= Beginning of Section =

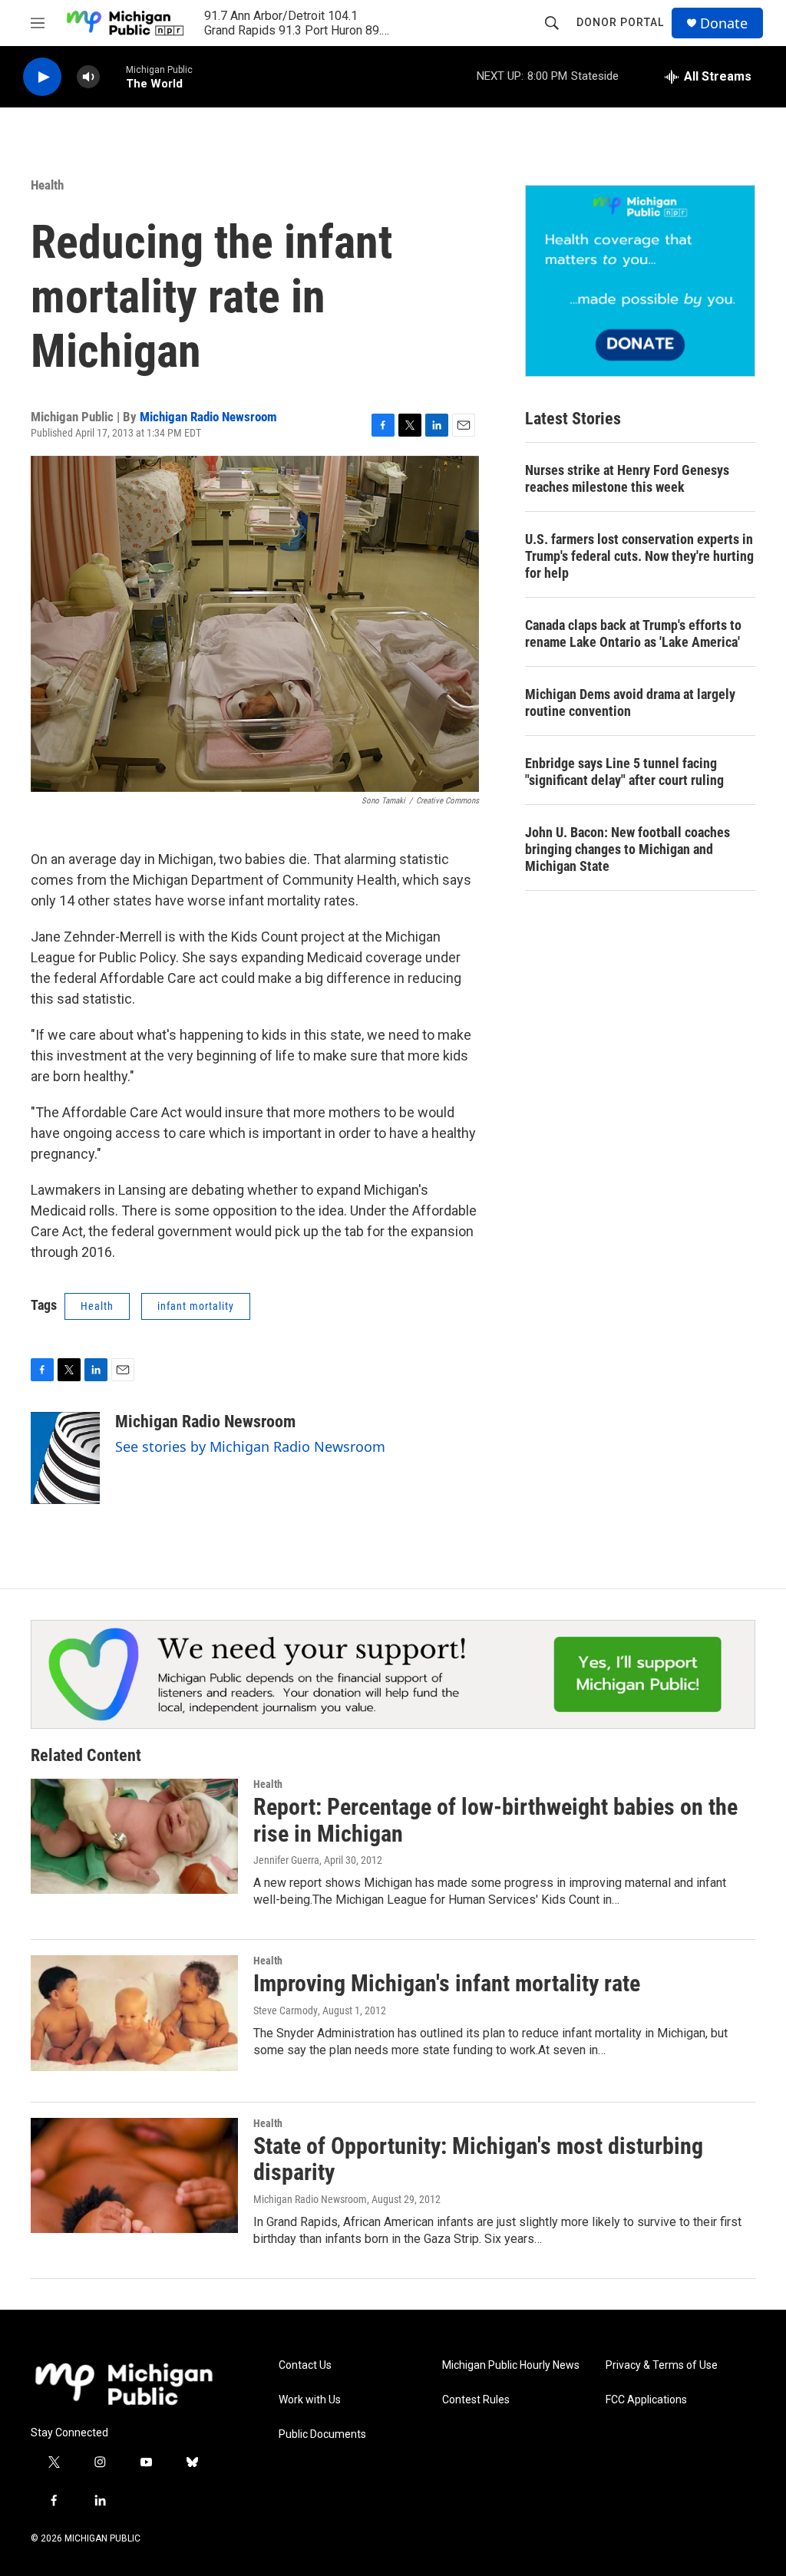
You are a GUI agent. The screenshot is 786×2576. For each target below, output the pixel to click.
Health (47, 185)
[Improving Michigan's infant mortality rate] (134, 2012)
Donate (724, 23)
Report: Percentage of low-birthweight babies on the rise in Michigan (495, 1820)
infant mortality (195, 1306)
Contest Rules (476, 2400)
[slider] (113, 76)
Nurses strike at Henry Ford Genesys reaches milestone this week (627, 478)
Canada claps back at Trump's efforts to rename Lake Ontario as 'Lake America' (633, 633)
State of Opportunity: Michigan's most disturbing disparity (478, 2159)
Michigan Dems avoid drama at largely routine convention (630, 702)
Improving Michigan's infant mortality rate (446, 1983)
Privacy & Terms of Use (662, 2365)
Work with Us (310, 2400)
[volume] (88, 77)
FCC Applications (646, 2400)
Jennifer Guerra (286, 1860)
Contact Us (305, 2365)
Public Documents (322, 2434)
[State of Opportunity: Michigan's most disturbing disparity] (134, 2175)
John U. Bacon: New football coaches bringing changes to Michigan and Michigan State (627, 849)
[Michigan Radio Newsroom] (65, 1458)
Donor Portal (620, 22)
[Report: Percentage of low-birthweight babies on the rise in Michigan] (134, 1836)
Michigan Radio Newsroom (208, 416)
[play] (42, 77)
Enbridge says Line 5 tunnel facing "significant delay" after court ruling (624, 771)
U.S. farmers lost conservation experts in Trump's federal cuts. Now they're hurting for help (639, 556)
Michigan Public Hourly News (511, 2365)
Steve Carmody (285, 2010)
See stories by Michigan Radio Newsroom (250, 1446)
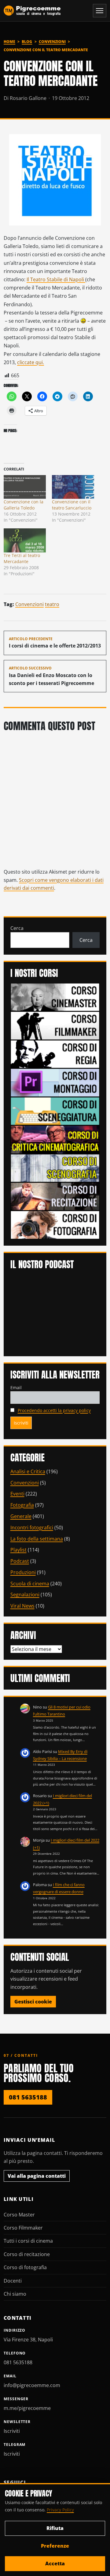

= End of Section =

• To do: What is the number of lines in the listing that include the word "Opportunity"? Give the number and no other text.

• Result below: 2